EXERCISE GOAL.
When you reach the line containing "Viewport: 958px width, 453px", repeat that line and each one after it exactly until the records end, leaving out pictures.

ENTRIES PROVIDED.
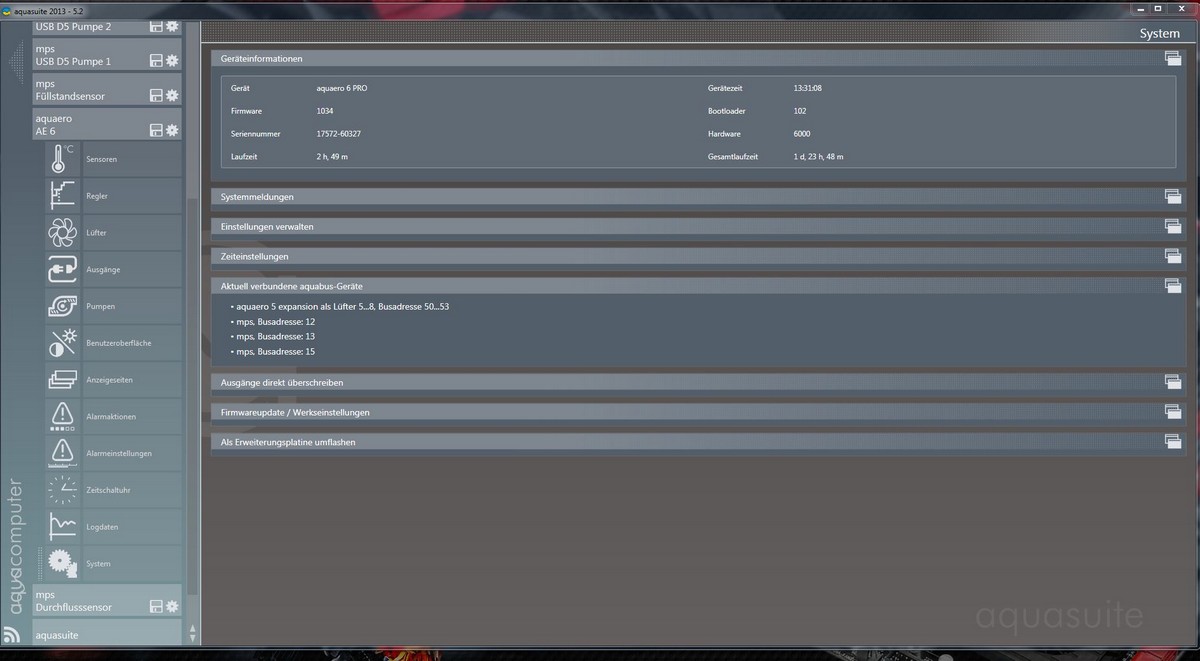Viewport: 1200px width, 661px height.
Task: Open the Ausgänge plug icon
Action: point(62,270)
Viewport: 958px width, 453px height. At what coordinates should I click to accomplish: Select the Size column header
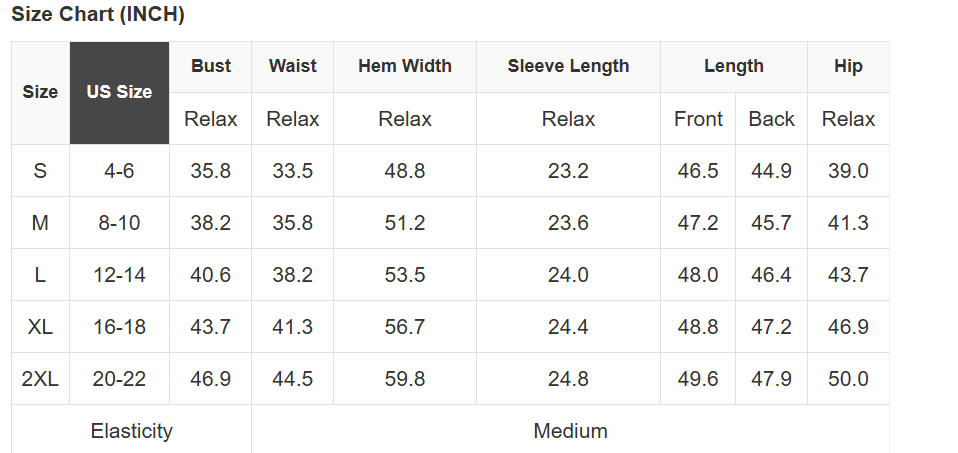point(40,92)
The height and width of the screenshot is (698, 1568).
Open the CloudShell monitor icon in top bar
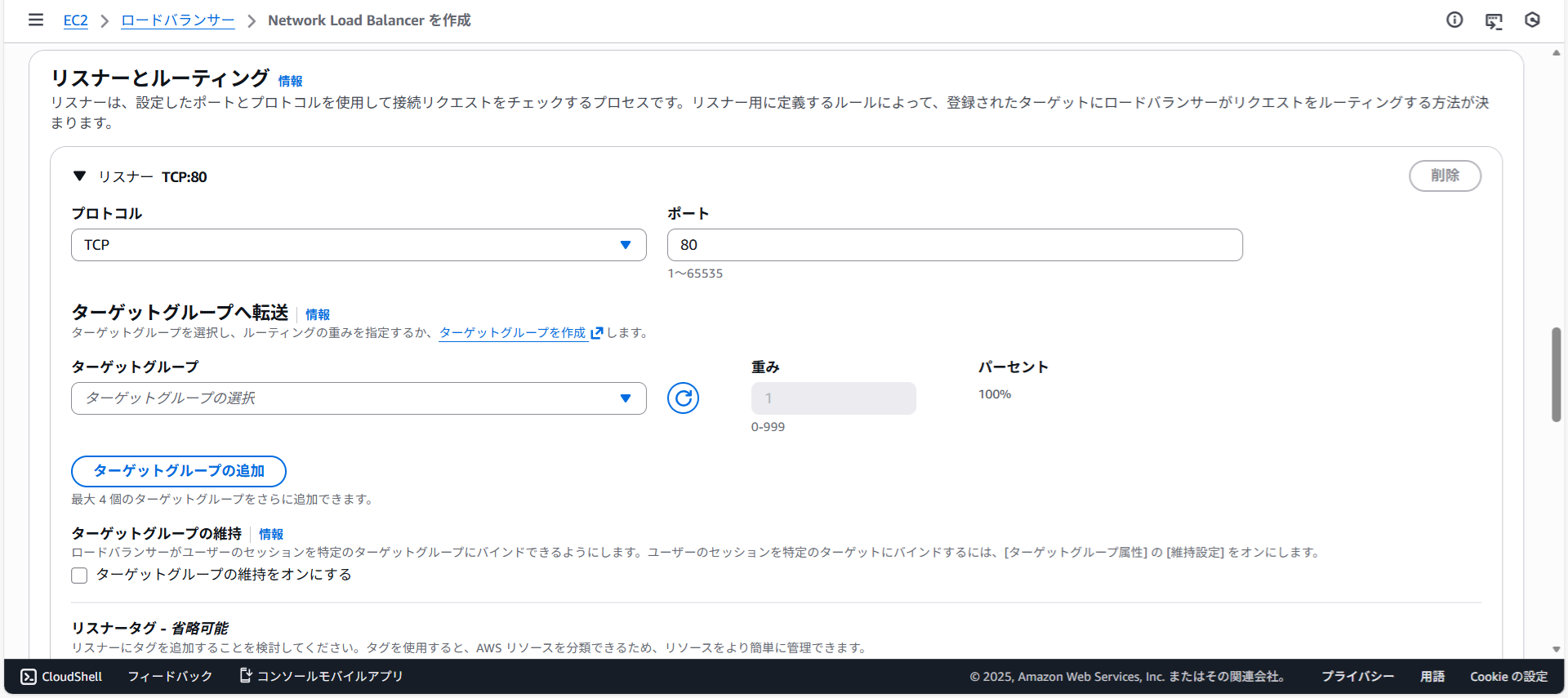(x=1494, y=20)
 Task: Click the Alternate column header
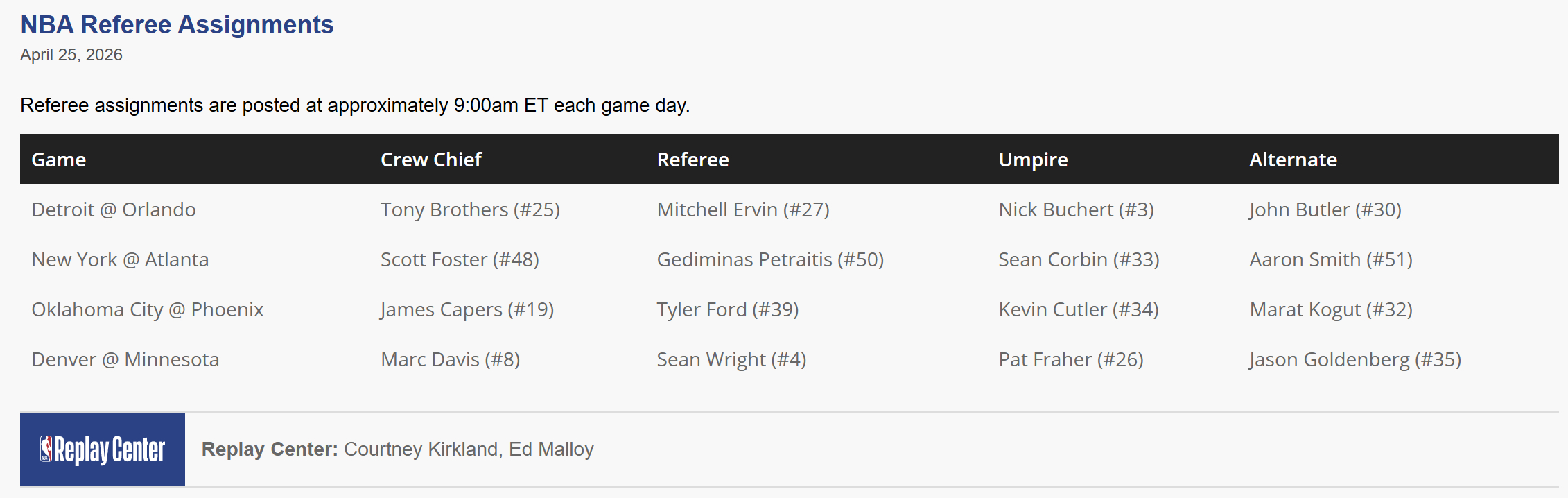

WRITTEN ANSWER.
Viewport: 958px width, 453px height. At what coordinates should I click to accomplish: Select the Size column header
point(40,92)
The height and width of the screenshot is (698, 1568).
Open the CloudShell monitor icon in top bar
(x=1494, y=20)
 Task: Click the Alternate column header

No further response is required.